En esta desabrida sopa burocrática nadaba Emilio Duarte que, como rezaba el descolorido letrero escrito en el sucio vidrio de la desvencijada puerta de madera de su oficina, era el Secretario de Asuntos Científicos del Ministerio de Salud a nivel nacional. Había ingresado al ministerio como cadete de limpieza merced a un contacto político proveniente de su padre apenas terminado sus estudios secundarios y su personalidad encajó perfecta en el rompecabezas, pero no como una pieza existente sino como si le hubieran hecho otro agujero a la matriz original. De esta manera su carencia de personalidad y su ausencia total de talento para otra cosa que no sea la vegetación, la mediocridad y una innata habilidad para pasar inadvertido hicieron que quienes lo rodeaban nunca se fijaran en él y no lo vieran venir. Inexplicablemente se lo vio ascender en el escalafón y muchos inútiles como él se preguntaron como era que ese inútil había progresado tanto. Claro, le llevó cuarenta años, cuatro décadas de calentar sillas, sillones, sofás, mesas o cualquier cosa donde sea que haya posado su culo durante ese tiempo; horas, días, meses, años de nada, solo parasitar.
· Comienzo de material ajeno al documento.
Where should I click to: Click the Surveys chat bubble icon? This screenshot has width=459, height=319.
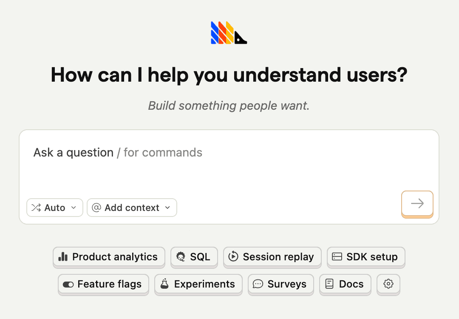click(258, 284)
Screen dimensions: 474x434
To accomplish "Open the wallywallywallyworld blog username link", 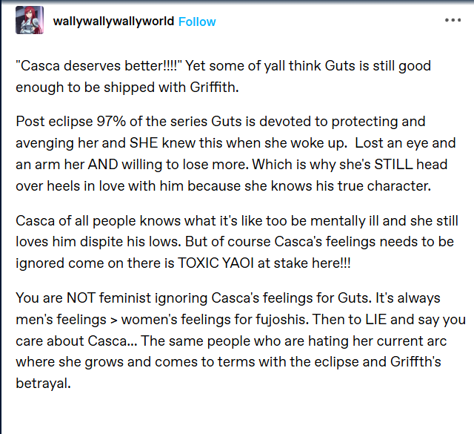I will point(113,22).
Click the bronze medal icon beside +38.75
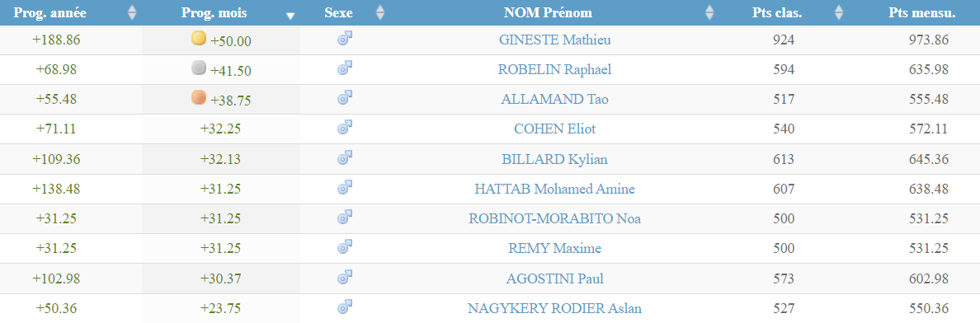 [x=198, y=98]
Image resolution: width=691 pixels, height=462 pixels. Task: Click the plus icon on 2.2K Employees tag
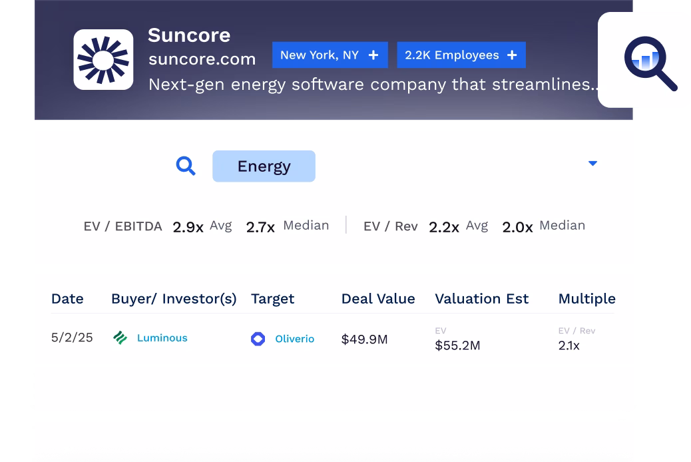511,55
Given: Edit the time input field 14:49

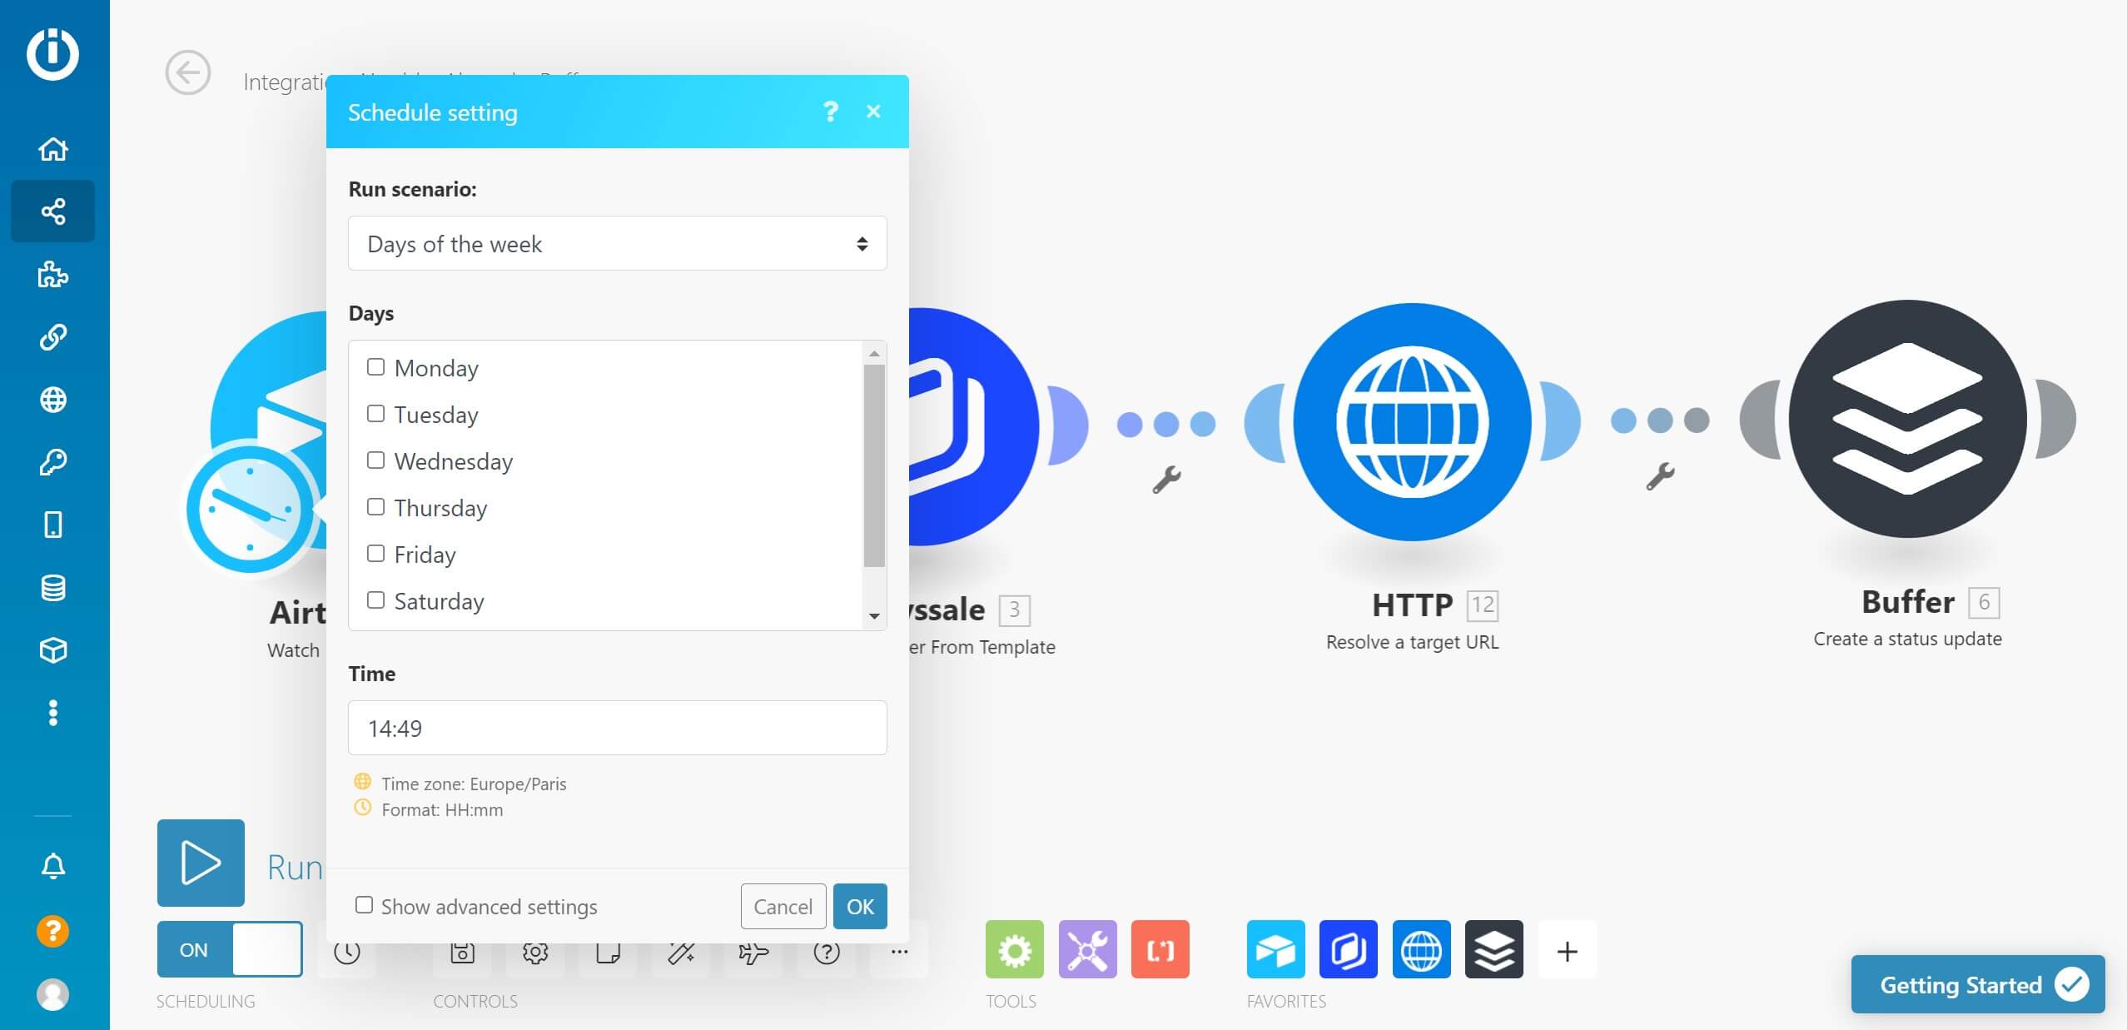Looking at the screenshot, I should tap(617, 729).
Hacía ya tres años que ocupaba ese cargo al que ni él mismo se podía explicar como había accedido pero, claro, no era hombre de mucha meditación que digamos, solo comía, cagaba y dormía. Teóricamente esa sección del ministerio debía evaluar la viabilidad de proyectos científicos, muchos de los cuales podrían contribuir a mejorar la calidad de vida de las personas. Es justicia, también, mencionar que muchos de los expedientes presentados eran disparates de tal magnitud que muy lejos de prestarle la menor atención solo llamaba a la risa pero estos trabajos tenían el mismo tratamiento que los serios: La ignorancia absoluta.
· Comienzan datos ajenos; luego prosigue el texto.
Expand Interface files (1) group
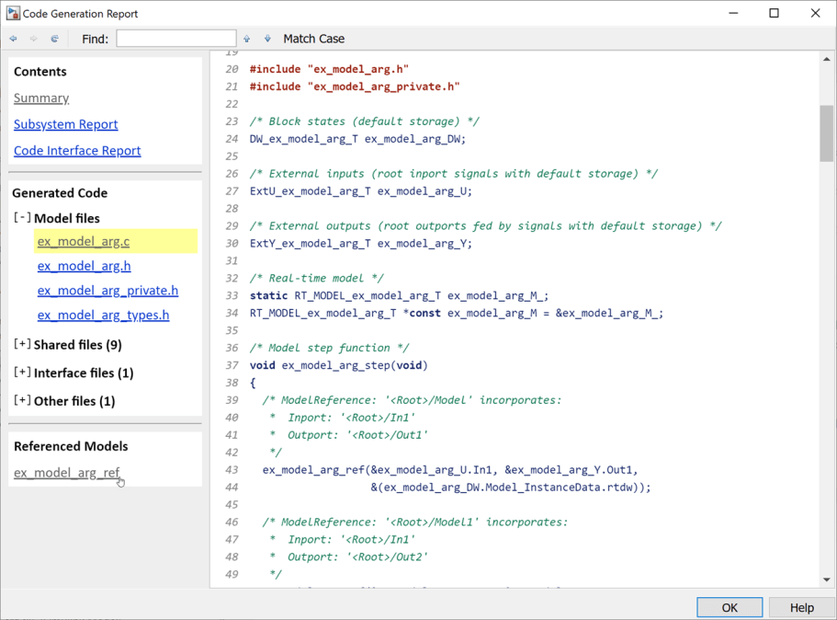The height and width of the screenshot is (620, 837). pos(22,373)
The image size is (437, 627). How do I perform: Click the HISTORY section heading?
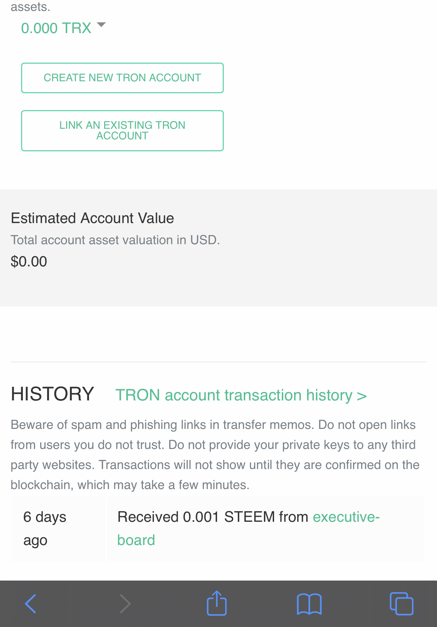(52, 394)
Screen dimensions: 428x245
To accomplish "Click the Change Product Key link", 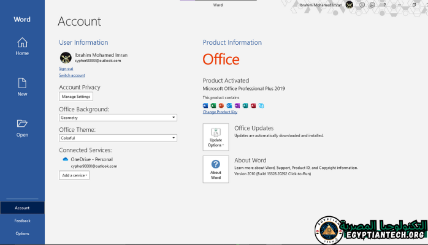I will pos(220,112).
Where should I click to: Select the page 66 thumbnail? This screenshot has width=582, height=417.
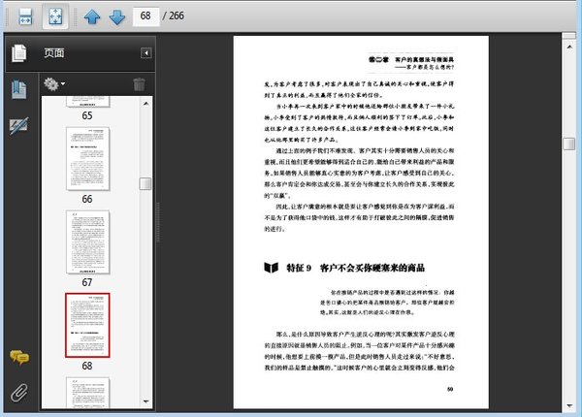click(86, 160)
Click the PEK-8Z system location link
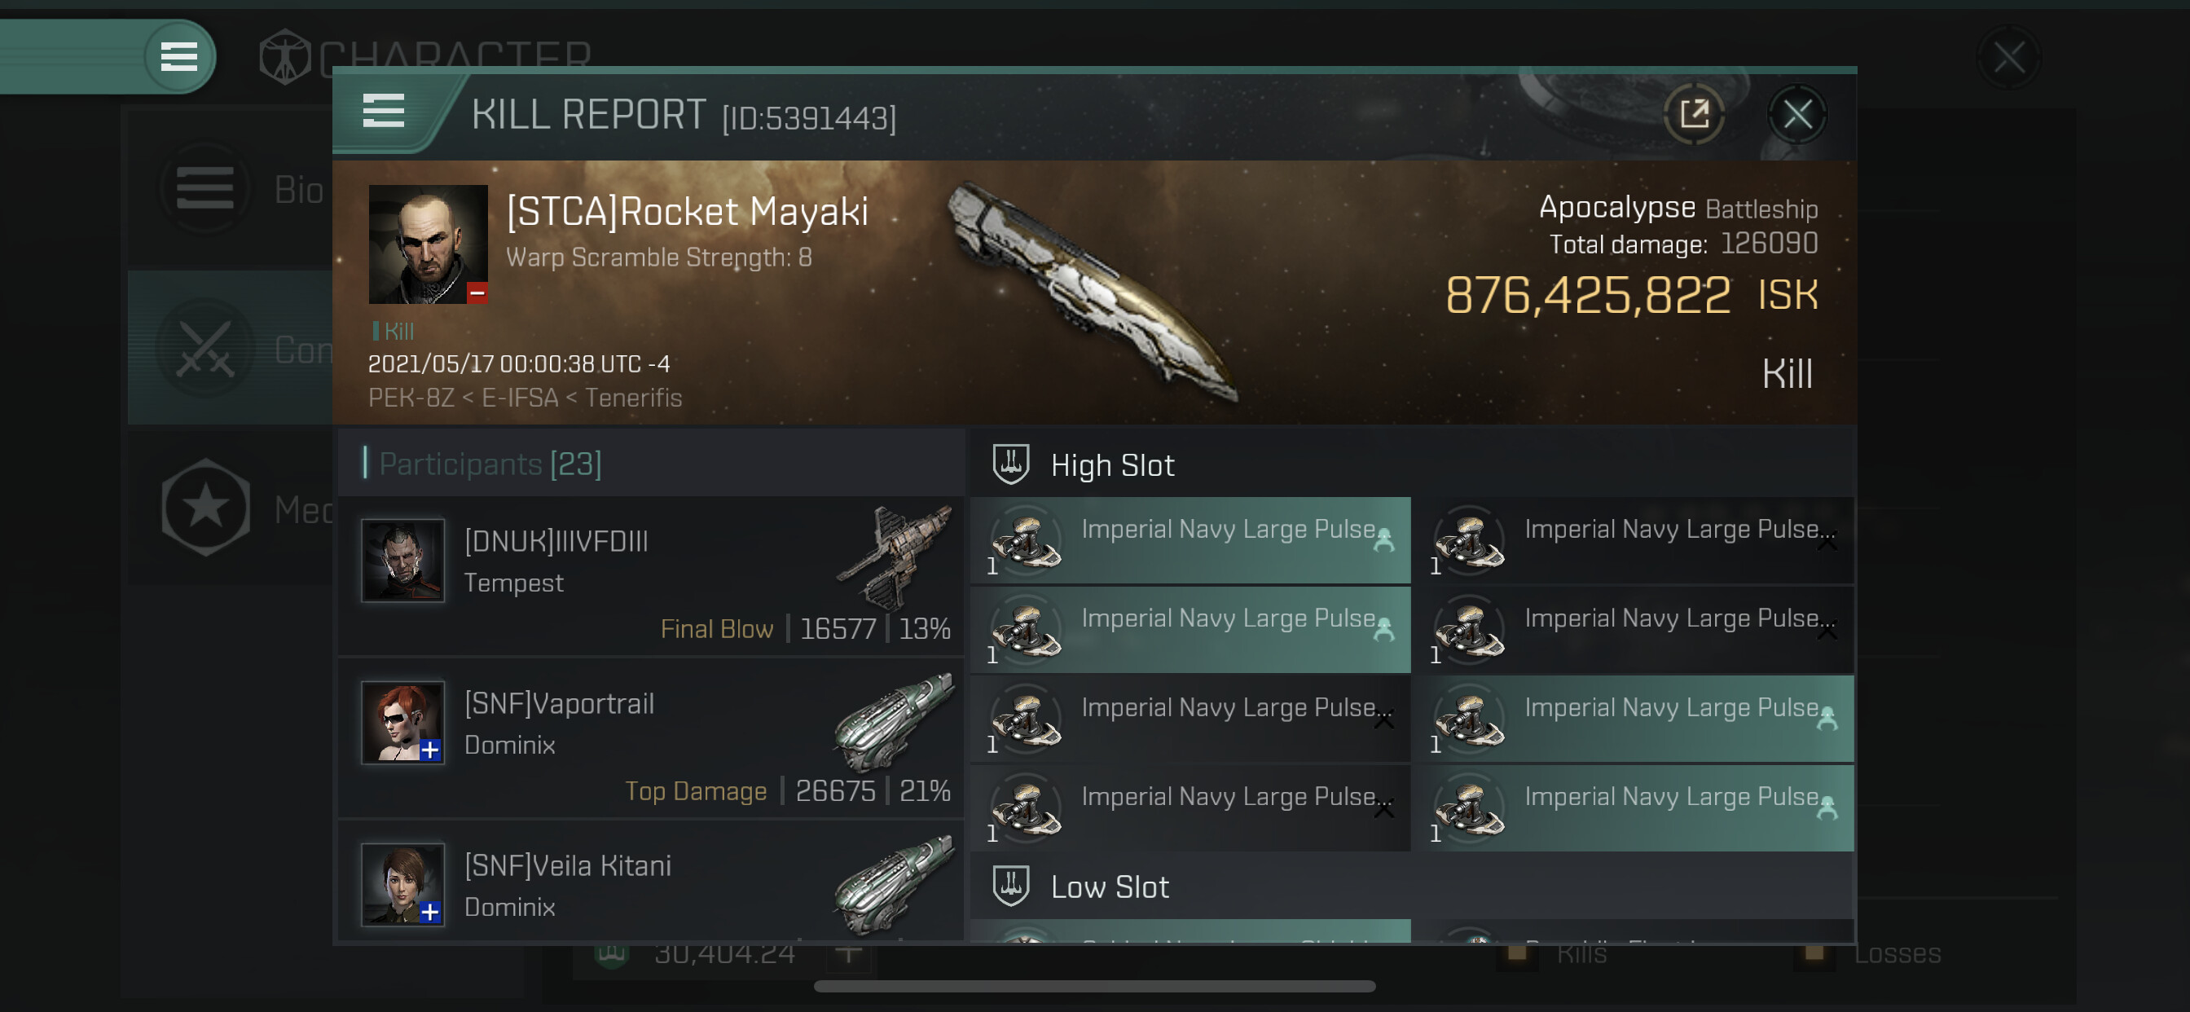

Es más, era muy probable que a alguno de estos disparates se les diera curso por encima de aquellos que los aventajaban en turno y seriedad. En esto se podía inferir la acción de alguna mano negra proveniente de las más oscuras madrigueras políticas. A Duarte no le importaba nada, solo hacía lo que le decían. Y hacía muy bien. Si de su aptitud dependía, era mejor que no hiciera nada, dado que cualquier acción suya solo podía terminar en bochorno. El sabía que por eso estaba donde estaba, si de algo era muy conciente era de la posesión de una perfeccionada y pulida idiotez que lo hacía el idiota perfecto para los turbios manejos de sus superiores que solo pensaban en sus cuentas bancarias y sus intereses personales por encima de las obligaciones hacia la gente común, aquellos ilustres desconocidos que los habían indirectamente elegido para que ocupen sus privilegiados puestos políticos depositando su confianza en estos mentirosos personajes con la ilusión de una mejora en sus vidas. Duarte no era siquiera un títere dado que ni hilos hacían falta para manejarlo a voluntad. Era un “gana sueldo” como se le decía en la jerga del ambiente a gente como él, como si existiera otro tipo de empleado público. Nada le importaba lo que se dijera de él, se limitaba a llegar puntualmente a su “trabajo”, sentarse en su sillón y dedicarse a mirar el reloj cada veinte o treinta minutos a la espera de la hora de salida, jugueteando con un lápiz o tirando bollitos de papel al cesto. Su salario, si bien nada descomunal, era por lejos muy superior a uno de cargo similar en el ámbito privado. Pero la diferencia universal y dramática era que un hombre de su mismo escalafón en una empresa privada debía, primero “trabajar” y segundo quizás debiera cumplir jornadas promedios de diez, hasta doce, horas de permanencia mientras que Duarte, al igual que todos los de su calaña, cumplían religiosamente seis horas de permanencia en sus lugares de “trabajo”. El abuso del sector privado montado en la creciente desocupación y las sucesivas flexibilizaciones llevadas a cabo para combatir el desempleo pero que llenó las calles de desocupados, hacían de los trabajadores poco más que esclavos medievales y de sus amos prósperos acaudalados feudales.